The Handmade Bakery on tour

It was -16 C when we set off from my mother's house. It was still dark, although the snow gave the landscape an eerie glow. The sky had grown pink by the time we reached my brother's house, where the fire in the masonry oven had been blazing for four hours. We carried in my late grandmother's wooden barrel containing the rye sourdough started three days earlier. My father kneaded the dough and we tucked into the freshly fried catch of vendace, a treat made possible by the freezing over of the lakes. The dough was left to rise.
It is January and we are in Finland visiting my parents. We happened to hit a bread making weekend. When I was a child, Saturday was always a baking day, but sourdough rye bread was only made a few times a year. I remember crawling under the kitchen table to take a sneaky peek into the barrel of vinegary smelling mystery, a week-long build-up to a very early morning and an exciting day full of hustle and bustle at my great auntie's old and dark house.

Baker Dan Lepard describes someone asking him why he bothered to make bread by hand. He had no answer for them because he couldn't understand why they didn't just know. We can buy anything, everything, but it leaves us feeling hollow. The making with our hands is what reconnects us with being human. Perhaps living a decade in a foreign country has hightened my appreciation of my family's traditions. I want to know how they used to do things and I want to carry those traditions on, because it is my culture. As such it defines me, tells me who I am, where my roots lie. Starting The Handmade Bakery is an attempt at reconnecting with tradition, with meaning and with simplicity that hopefully leads to understanding life's true complexity.
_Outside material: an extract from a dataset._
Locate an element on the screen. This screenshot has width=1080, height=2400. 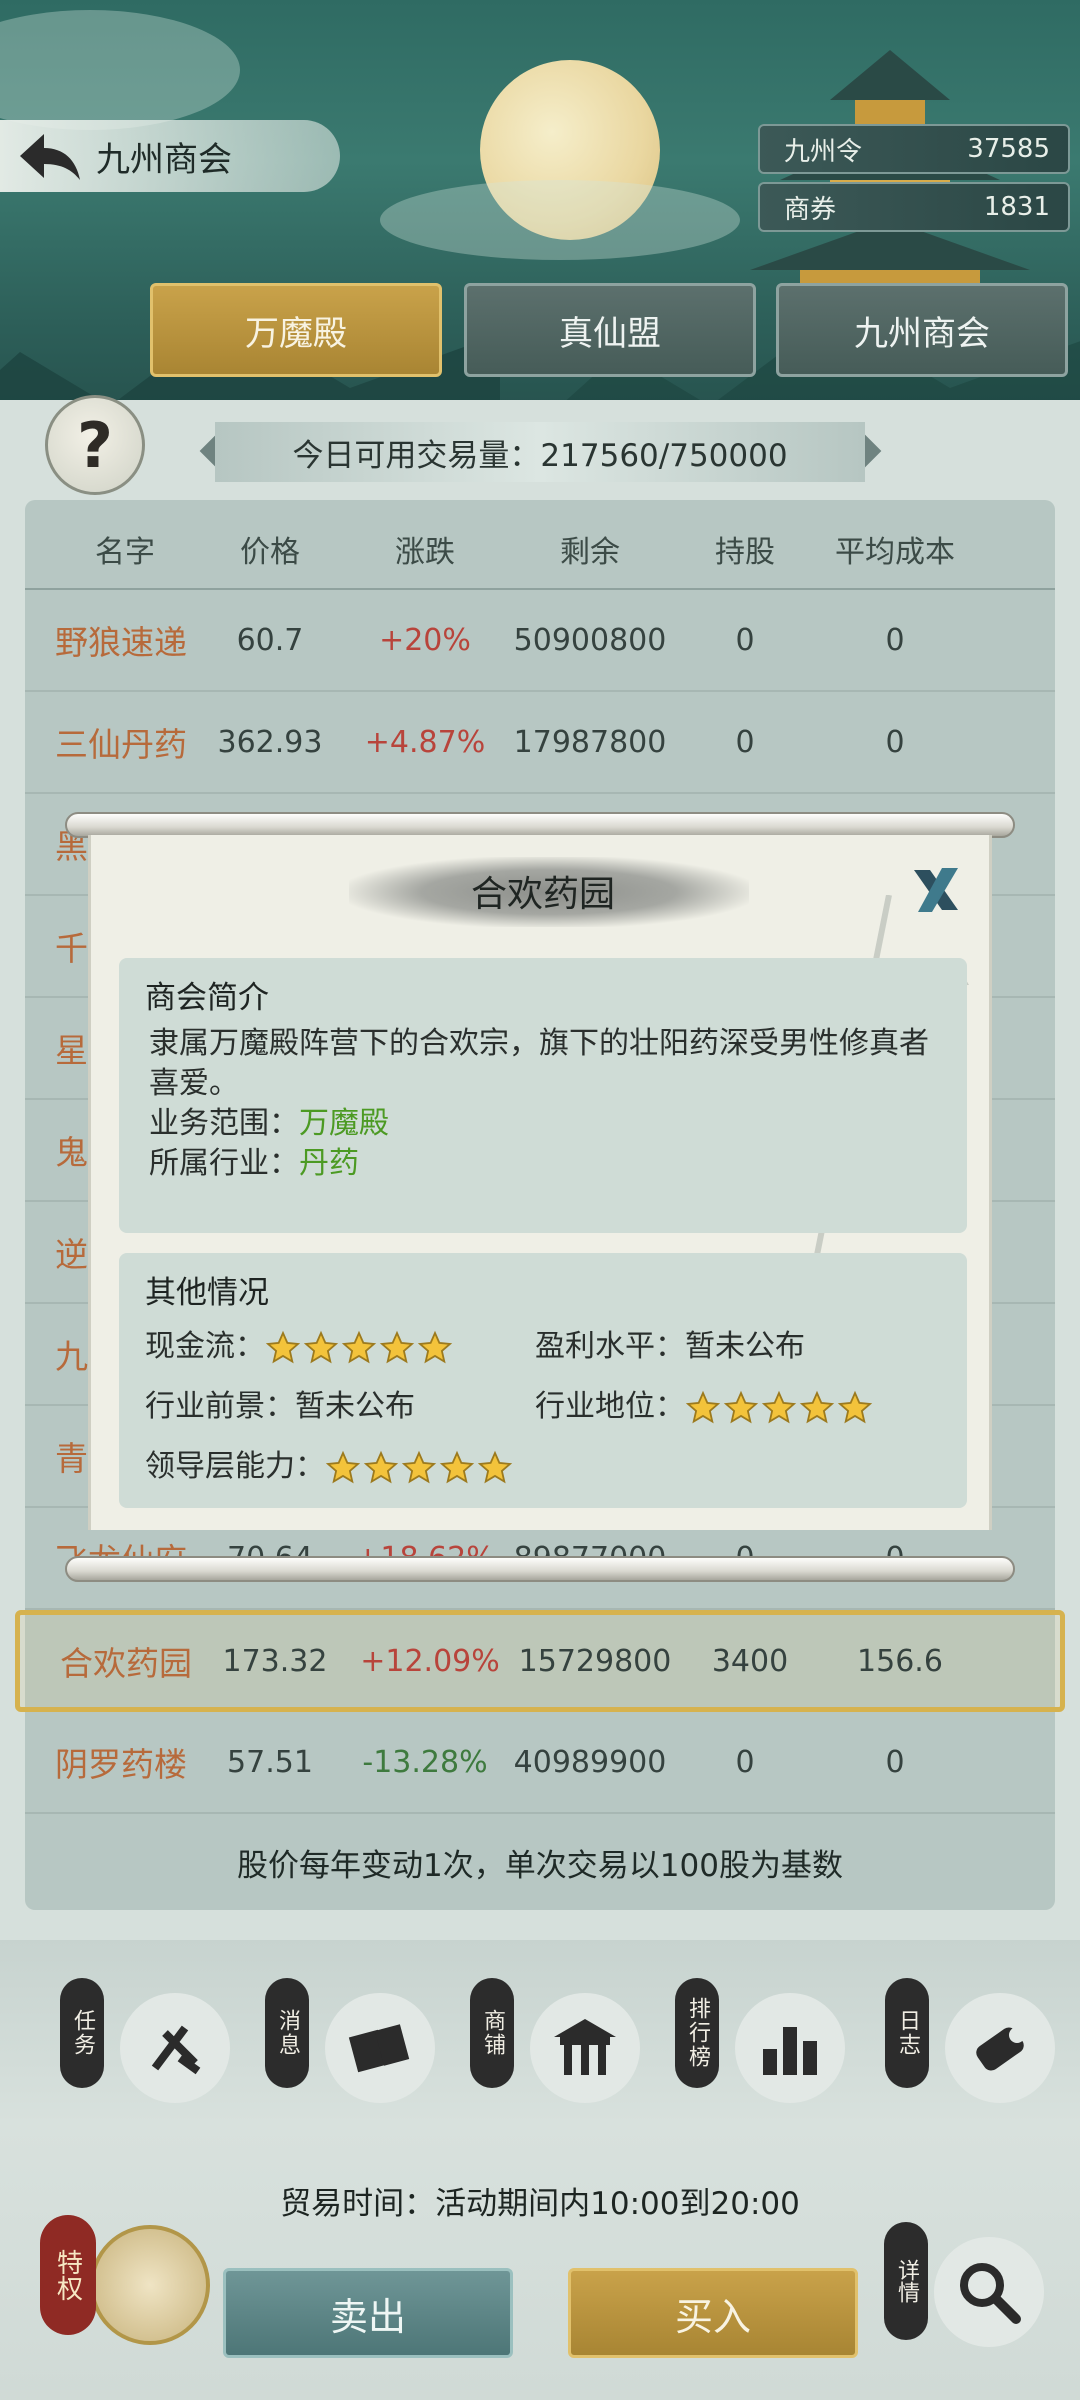
scroll-rod-bottom is located at coordinates (540, 1569).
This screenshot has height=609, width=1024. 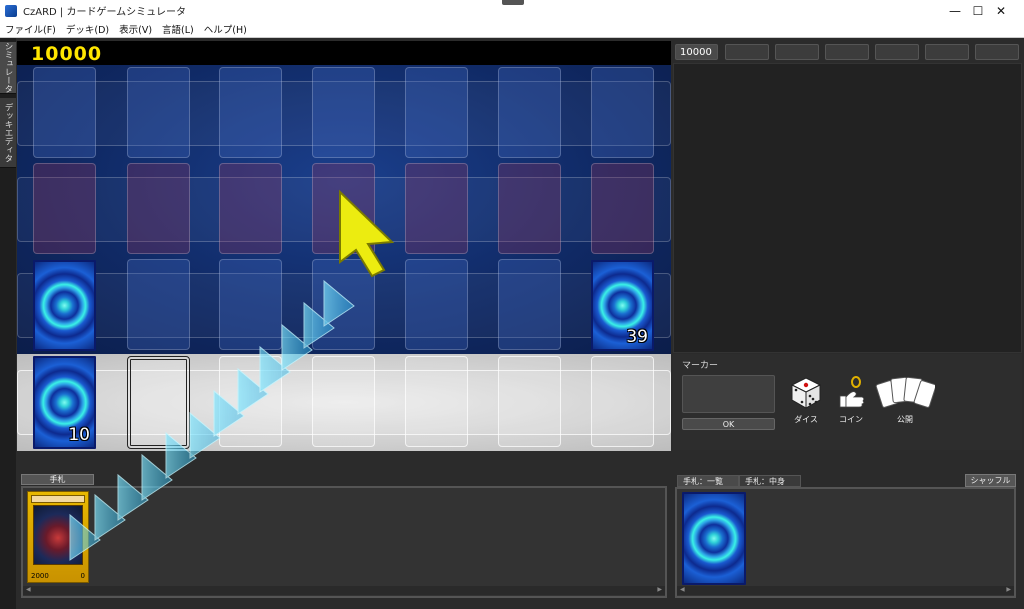 What do you see at coordinates (30, 29) in the screenshot?
I see `menu-file: ファイル(F)` at bounding box center [30, 29].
We all took a share of dough, shaped it into round flat breads with a hole cut in the middle. Years ago, when freezers (or preservatives) didn't exist, the rye breads were threaded on a pole and suspended over the hearth to dry to be eaten as crispbreads when fresh bread had run out. The breads were proved on a long wooden board from which they were easy to slip onto the peel and the stone bottom of the slightly mellowed out oven. Just enough time now for a quick lunch of smoked moose, potatoes, wild mushroom gravy and gherkins. The breads came out dark brown with patterns like dried out river beds seen from the air. We couldn't wait for one to cool down, but tore one open, smeared its steaming insides with butter and bit our teeth into its fragrant flesh. The day was crowned with a long soak in the darkness of the smoke sauna. We didn't roll in the snow. It was too bloody cold.